Text and photos by Traci Durrell-Khalife


Whether you're looking for a competitive model horse entry for a live or photo show or simply a fun scene to enjoy in your home, a winter theme offers endless inspiration!


Crisp autumn air gives way to colder days. The last of the lovely golden and crimson leaves have blown away. In some parts of the country, rain ushers in winter. In others, snowflakes herald its beginning.

Life on a farm is tied closely to the seasons. As autumn rolls around, farmers and ranchers are weaning their calves and foals, storing their machinery and preparing their land for winter.

Winter is a relatively restful time on the farm, as adverse weather often prohibits much outdoor work. It's a good time to catch up on record keeping, leather repairs and machinery maintenance. Farmers must keep a close watch on livestock during the season. When it's cold, animals need to eat more to maintain their body heat, so providing plenty of forage is essential. Farmers must also be sure buckets and troughs aren't iced over and that weather conditions are not threatening the wellbeing of the animals.

Setting the Scene


When creating a snow scene, there are several options for footing. If you live in a snowy area, you can take pictures in the real thing! However, you may not wish to risk taking your models out in it. The cleanest, simplest artificial footing is cotton quilt batting. Since it's one piece, it's easy and quick to spread out. Some models don't stand on it very well, but this can be remedied by cutting a tiny hole or slit in the batting for each foot to pass through. Decorative flaked snow is also a good choice. It's easy to spread and gives a fluffy, textured look. It tends to cling to items and is easily blown around, so cleanup takes a bit longer. You may also choose to sculpt a permanent snowy diorama base.

_PROBLEMS AND TASKS_.
1) According to the winter model horse scene article, how can you help models that don't stand well on cotton quilt batting?
2) Reproduce the winter model horse scene article from "Whether you're looking" to "offers endless inspiration!".

_ENTRIES SHOWN_.
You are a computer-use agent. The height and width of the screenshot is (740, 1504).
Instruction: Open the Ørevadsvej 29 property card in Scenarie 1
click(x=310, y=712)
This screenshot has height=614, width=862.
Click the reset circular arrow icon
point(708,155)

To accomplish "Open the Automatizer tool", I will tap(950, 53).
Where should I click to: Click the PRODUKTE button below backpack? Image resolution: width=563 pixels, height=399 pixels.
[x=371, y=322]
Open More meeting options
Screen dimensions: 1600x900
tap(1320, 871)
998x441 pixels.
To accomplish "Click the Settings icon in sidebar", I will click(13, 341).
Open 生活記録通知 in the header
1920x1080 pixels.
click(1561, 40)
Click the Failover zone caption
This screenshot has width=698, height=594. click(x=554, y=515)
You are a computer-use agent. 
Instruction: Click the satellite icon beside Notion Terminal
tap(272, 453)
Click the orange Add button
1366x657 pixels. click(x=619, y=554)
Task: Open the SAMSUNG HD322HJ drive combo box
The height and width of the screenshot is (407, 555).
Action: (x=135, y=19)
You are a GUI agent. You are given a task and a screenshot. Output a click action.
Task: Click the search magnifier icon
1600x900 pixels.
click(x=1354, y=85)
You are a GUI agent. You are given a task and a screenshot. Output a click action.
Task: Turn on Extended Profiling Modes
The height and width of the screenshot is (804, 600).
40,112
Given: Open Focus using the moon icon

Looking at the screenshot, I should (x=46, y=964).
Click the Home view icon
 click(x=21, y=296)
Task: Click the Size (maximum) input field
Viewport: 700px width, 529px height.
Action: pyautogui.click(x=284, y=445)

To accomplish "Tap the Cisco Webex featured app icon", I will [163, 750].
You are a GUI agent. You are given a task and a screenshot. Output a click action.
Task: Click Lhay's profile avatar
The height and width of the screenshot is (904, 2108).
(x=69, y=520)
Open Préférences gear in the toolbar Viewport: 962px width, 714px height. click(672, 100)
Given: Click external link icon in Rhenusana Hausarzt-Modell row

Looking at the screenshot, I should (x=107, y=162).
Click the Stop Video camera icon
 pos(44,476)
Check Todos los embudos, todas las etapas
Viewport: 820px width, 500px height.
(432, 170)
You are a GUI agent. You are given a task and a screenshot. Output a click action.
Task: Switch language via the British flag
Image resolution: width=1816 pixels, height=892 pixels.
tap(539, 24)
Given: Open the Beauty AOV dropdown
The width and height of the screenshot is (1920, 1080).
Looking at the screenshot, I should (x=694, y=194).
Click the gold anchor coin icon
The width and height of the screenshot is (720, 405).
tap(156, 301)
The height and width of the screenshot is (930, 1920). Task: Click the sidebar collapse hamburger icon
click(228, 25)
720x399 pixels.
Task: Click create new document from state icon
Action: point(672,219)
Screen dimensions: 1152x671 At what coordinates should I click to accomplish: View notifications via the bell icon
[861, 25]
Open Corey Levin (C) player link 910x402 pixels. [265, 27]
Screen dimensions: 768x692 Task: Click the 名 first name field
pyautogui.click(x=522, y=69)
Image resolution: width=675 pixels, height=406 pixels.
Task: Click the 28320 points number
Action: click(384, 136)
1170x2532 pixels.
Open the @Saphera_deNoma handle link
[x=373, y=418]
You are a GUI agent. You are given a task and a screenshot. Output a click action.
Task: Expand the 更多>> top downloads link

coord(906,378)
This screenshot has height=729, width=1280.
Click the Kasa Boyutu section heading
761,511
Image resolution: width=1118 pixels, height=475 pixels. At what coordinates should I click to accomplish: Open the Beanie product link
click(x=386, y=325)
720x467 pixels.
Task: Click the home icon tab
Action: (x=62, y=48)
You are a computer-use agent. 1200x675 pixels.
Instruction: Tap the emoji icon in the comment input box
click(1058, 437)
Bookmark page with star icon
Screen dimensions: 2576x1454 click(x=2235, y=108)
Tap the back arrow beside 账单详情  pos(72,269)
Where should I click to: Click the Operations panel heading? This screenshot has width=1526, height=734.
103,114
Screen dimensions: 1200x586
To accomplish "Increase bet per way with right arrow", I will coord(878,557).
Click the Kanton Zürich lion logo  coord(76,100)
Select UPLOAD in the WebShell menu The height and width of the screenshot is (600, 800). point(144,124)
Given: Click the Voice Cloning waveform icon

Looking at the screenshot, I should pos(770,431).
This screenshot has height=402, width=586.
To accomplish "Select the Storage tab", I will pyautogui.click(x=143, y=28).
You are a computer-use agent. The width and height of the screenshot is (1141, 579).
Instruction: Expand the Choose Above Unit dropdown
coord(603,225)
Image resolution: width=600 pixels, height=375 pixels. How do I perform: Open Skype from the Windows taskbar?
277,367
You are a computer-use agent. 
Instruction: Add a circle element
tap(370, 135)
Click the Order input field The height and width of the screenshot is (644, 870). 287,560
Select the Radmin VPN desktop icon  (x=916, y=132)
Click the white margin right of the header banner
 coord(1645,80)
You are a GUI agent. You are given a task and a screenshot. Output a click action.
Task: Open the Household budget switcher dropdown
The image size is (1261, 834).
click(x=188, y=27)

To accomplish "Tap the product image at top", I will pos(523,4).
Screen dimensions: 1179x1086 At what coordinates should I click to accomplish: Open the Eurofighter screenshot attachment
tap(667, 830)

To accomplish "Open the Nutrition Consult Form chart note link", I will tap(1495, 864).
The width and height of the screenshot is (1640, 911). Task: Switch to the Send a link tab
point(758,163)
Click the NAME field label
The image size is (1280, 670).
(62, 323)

_SOLUTIONS PER TASK_.
1) Cut a tiny hole or slit in the batting for each foot to pass through.

2)
Whether you're looking for a competitive model horse entry for a live or photo show or simply a fun scene to enjoy in your home, a winter theme offers endless inspiration!